**DOCUMENT TEXT:**
1\. Android makers don't necessarily pay Microsoft for patents on things that
were invented in Windows Phone. They pay licenses for patents that relate to
either a) computers in general, or b) that you could do on mobile devices in
general. Examples include the infamous FAT patent, patents on low-level
concurrency primitives, and patents on synchronizing calendar clients. "Good"
patents? I don't know. But it's disingenuous to compare Android to Windows
Phone because a) it implies Android is licensing stuff that came later, and b)
from a product that is inferior, insinuating these patents are low quality. If
I were uncharitable, I'd say Google ordered a hit piece after all the love
Microsoft has been getting the past couple of days!

2\. The "billions of dollars spent on patents instead of hiring engineers"
argument is a red herring. Firstly, these companies _cannot_ find enough
"good" engineers to hire, which is why they're lobbying for more H1s. Is their
bar too high? Maybe. Or they may justly be concerned about allowing a "bozo
explosion". And even if they _did_ hire more engineers, they still have
billions of dollars left over. Patents are designed to be a risk to those that
would not reward inventions they practice, and reducing risk to the company is
a fine way of spending that money,

3\. Using these patents to crush future competition? These companies can more
easily crush competition by buying them up rather than suing them. A 2009
study found only a small fraction of lawsuits involve large companies suing
smaller ones:
[http://papers.ssrn.com/sol3/papers.cfm?abstract_id=1396319](http://papers.ssrn.com/sol3/papers.cfm?abstract_id=1396319)

**RAW DATA:**
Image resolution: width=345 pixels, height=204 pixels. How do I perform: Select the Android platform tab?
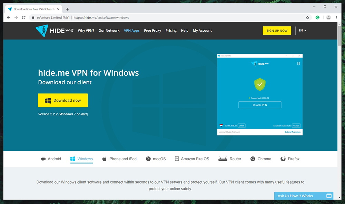[x=51, y=159]
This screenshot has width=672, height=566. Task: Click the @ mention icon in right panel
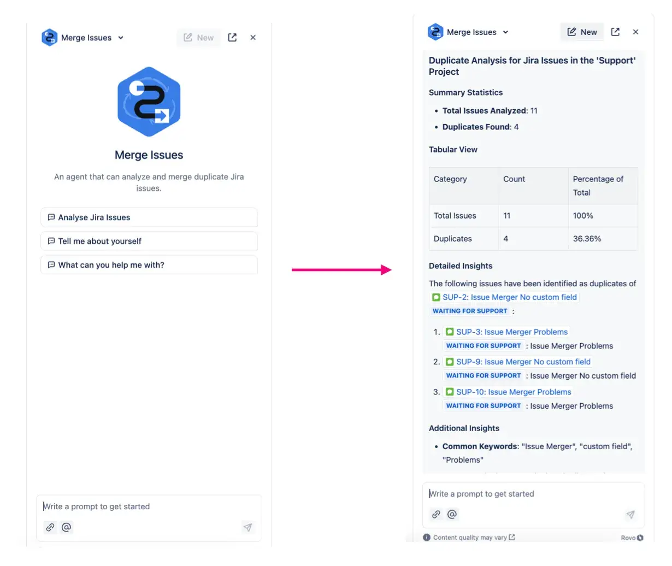point(452,514)
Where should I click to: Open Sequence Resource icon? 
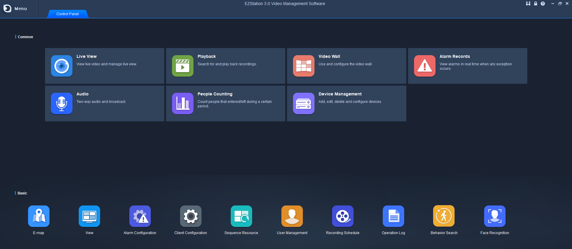tap(241, 216)
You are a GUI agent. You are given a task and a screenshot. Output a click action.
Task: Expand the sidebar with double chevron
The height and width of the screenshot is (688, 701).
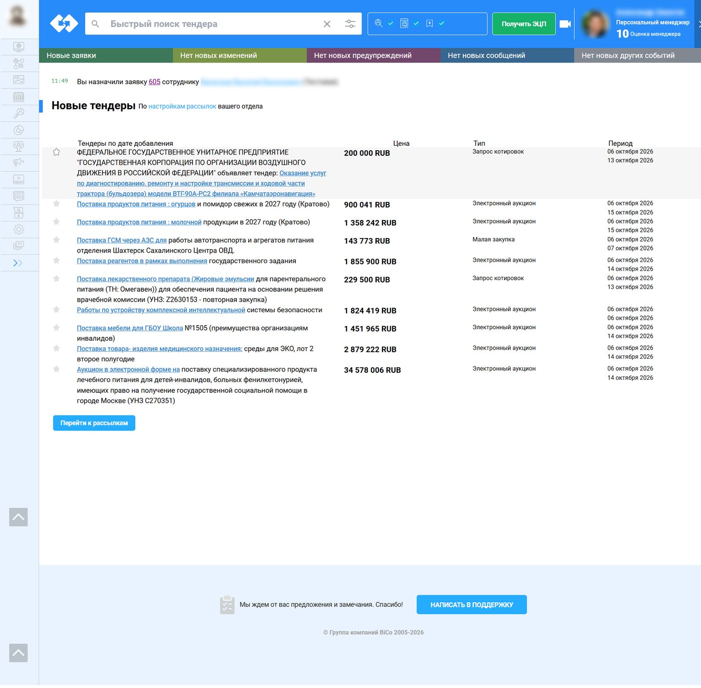click(x=18, y=263)
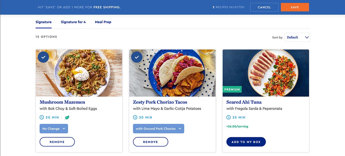Save the recipe selection
The height and width of the screenshot is (156, 345).
(295, 7)
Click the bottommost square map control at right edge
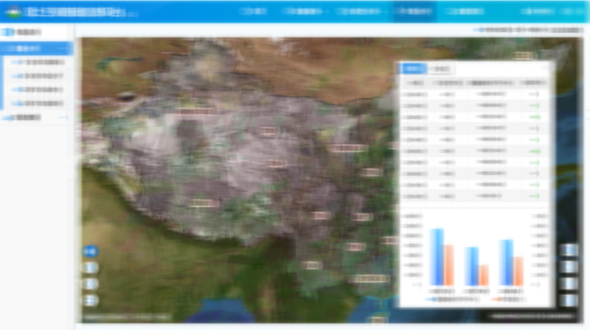Viewport: 590px width, 330px height. (x=568, y=300)
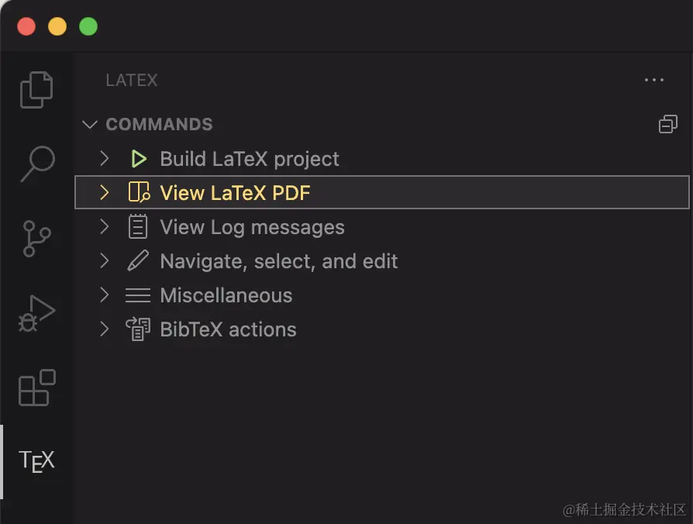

**DESCRIPTION OF THE TASK:**
Reproduce the entire forum comment on software patents, word for word, with nothing changed.

**WRITTEN SOLUTION:**
1\. Android makers don't necessarily pay Microsoft for patents on things that
were invented in Windows Phone. They pay licenses for patents that relate to
either a) computers in general, or b) that you could do on mobile devices in
general. Examples include the infamous FAT patent, patents on low-level
concurrency primitives, and patents on synchronizing calendar clients. "Good"
patents? I don't know. But it's disingenuous to compare Android to Windows
Phone because a) it implies Android is licensing stuff that came later, and b)
from a product that is inferior, insinuating these patents are low quality. If
I were uncharitable, I'd say Google ordered a hit piece after all the love
Microsoft has been getting the past couple of days!

2\. The "billions of dollars spent on patents instead of hiring engineers"
argument is a red herring. Firstly, these companies _cannot_ find enough
"good" engineers to hire, which is why they're lobbying for more H1s. Is their
bar too high? Maybe. Or they may justly be concerned about allowing a "bozo
explosion". And even if they _did_ hire more engineers, they still have
billions of dollars left over. Patents are designed to be a risk to those that
would not reward inventions they practice, and reducing risk to the company is
a fine way of spending that money,

3\. Using these patents to crush future competition? These companies can more
easily crush competition by buying them up rather than suing them. A 2009
study found only a small fraction of lawsuits involve large companies suing
smaller ones:
[http://papers.ssrn.com/sol3/papers.cfm?abstract_id=1396319](http://papers.ssrn.com/sol3/papers.cfm?abstract_id=1396319)